My name is Jane and I'm a Kindle addict. I spent over forty years as an editor, and I love the feel of books, the look of books, and even the smell of books. I'm a speed-reader with a taste for mysteries, and I used to gobble up the freebies from my publishing friends. After I quit my last job, I struggled to find enough good junk for my habit, and I know what it feels like to need a mystery fix and to go without. Still I couldn't see myself reading a book in not-a-book form.
Then two things happened. Charles McGrath, former editor of the New York Times Sunday Book Review wrote a column about his Kindle use, and he didn't seem at all guilty. Then I got sick (reading is the only thing that makes me feel better), too sick to get to the bookstore. The medication made me impatient, so on-line bookstores were too slow. I wanted what I wanted right away.
And so I bought a Kindle. I read every day, for as many hours as I liked, and without restraint. I couldn't work; I couldn't go out much, and I didn't need to: there was always another book waiting in line (and on line) for my reading pleasure. I read like a madwoman. I would get drowsy, and on those long reading afternoons when the Kindle slipped from my hand, it fell silently on the pillow and I slept. I found myself talking to it, wishing it a good morning, explaining my time away from it. My Kindle was my constant, quiet, light, and refillable companion. Bliss.
But as I recuperated, my conscience began to nag me. I believed that Amazon was paying the publisher the same price for Kindle edition as for the purchase of a book, so I wasn't hurting the author and the publisher -- yet. (That will happen when Amazon raises the price or lowers the money it pays publishers.) I was, however, hurting my beloved bookstores. If they don't have people paying full price for books made of paper, they will perish. I could not give up my Kindle, so I made a bargain with myself.

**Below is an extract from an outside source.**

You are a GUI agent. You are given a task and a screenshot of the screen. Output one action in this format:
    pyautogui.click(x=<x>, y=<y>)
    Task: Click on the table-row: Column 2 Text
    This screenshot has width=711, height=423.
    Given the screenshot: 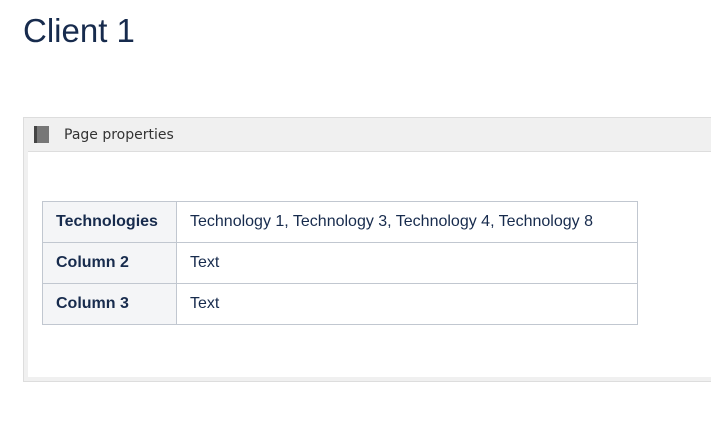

For every book I download on Kindle, I now go to my local independent bookseller and buy a book in hardcover. I choose books that don't have a mass audience, the ones that benefit from every retail sale. These first novels or works of scholarship benefit when real people to go into a bookstore, ask for them, find them, and enthusiastically pay money for them to a live person behind a counter. I love doing this. I get to read the books I used to wait for in paperback in their beautiful, tangible hardcover versions, and my guilt pushes me to try all kinds of books I wouldn't have bothered with before my Kindle.
If I limit my Kindle use to bestsellers and heavy books when I travel (now I'm Kindling David McCullough's The Great Bridge on the subway from Manhattan to Brooklyn) and I purchase one-for-one nm hardcover, I'm reading more and spending more, but having a lot more fun. But enough of this. I have to head to the bookstore, and I bet you know why.